* Textabschnitt:
* * * *
Auch mit der klaffenden Lücke namens nationale Sicherheit dürfen wir uns nicht zufriedengeben. Die KI-Verordnung greift schlichtweg nicht, wenn es um die nationale Sicherheit geht. Wann das genau der Fall ist, bestimmen jedoch die Mitgliedstaaten selbst. Das kann vor allem in autokratisch regierten EU-Staaten Tür und Tor für missbräuchliche KI-Einsätze öffnen.

Auch für Menschen auf der Flucht ist der Schutz durch die KI-Verordnung lächerlich gering. Hier zeigt sich schmerzlich der Unterschied zwischen Grund- und Bürgerrechten. Wer nicht EU-Bürger*in ist und Schutz suchend in der EU strandet, bekommt von der KI-Verordnung nur ein Minimalpaket an Rechten zugestanden.
* * * *
* Datensatzeinträge:
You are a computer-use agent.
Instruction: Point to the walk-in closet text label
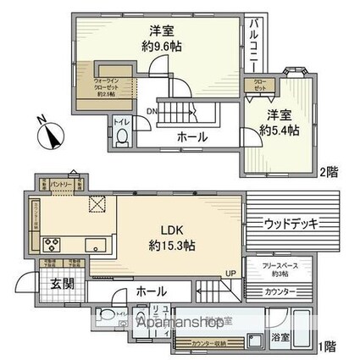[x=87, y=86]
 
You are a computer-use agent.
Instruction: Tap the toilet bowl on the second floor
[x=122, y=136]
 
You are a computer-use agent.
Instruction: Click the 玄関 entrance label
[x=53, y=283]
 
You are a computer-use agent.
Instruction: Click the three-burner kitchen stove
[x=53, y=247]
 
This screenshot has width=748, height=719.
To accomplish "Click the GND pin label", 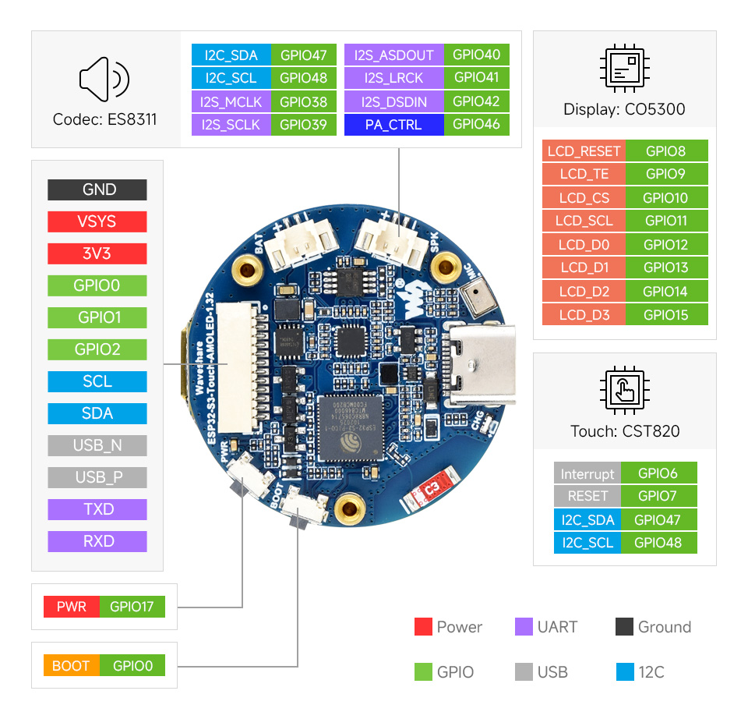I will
* * * *
* Durchzuführende Schritte:
a) Kopieren Sie aus dem Textabschnitt zur KI-Verordnung den Wortlaut, beginnend mit „Auch für Menschen“ und weiter bis einschließlich „an Rechten zugestanden.“.
b) Setzen Sie den Textabschnitt zur KI-Verordnung im Anschluss an seinen letzten Satz fort.
Das Material ist vom Textabschnitt unabhängig.

* Antworten je Aufgabe:
a)
Auch für Menschen auf der Flucht ist der Schutz durch die KI-Verordnung lächerlich gering. Hier zeigt sich schmerzlich der Unterschied zwischen Grund- und Bürgerrechten. Wer nicht EU-Bürger*in ist und Schutz suchend in der EU strandet, bekommt von der KI-Verordnung nur ein Minimalpaket an Rechten zugestanden.

b)
Das heutige Inkrafttreten der KI-Verordnung darf also keinesfalls den Eindruck erwecken, das Thema KI sei damit abgehakt. Im Gegenteil: Gerade weil die KI-Verordnung erstmals europaweit festschreibt, wie KI-Systeme Menschen schaden können, muss das Engagement weitergehen. Die Argumentation ist simpel: Die EU hat sehr viele Gefahren durch KI-Systeme in der Verordnung erstmals verbindlich und präzise beschrieben. Und wer das konsequent weiterdenkt, muss den Schutz auch über die aktuellen Grenzen der Verordnung hinaus ausweiten.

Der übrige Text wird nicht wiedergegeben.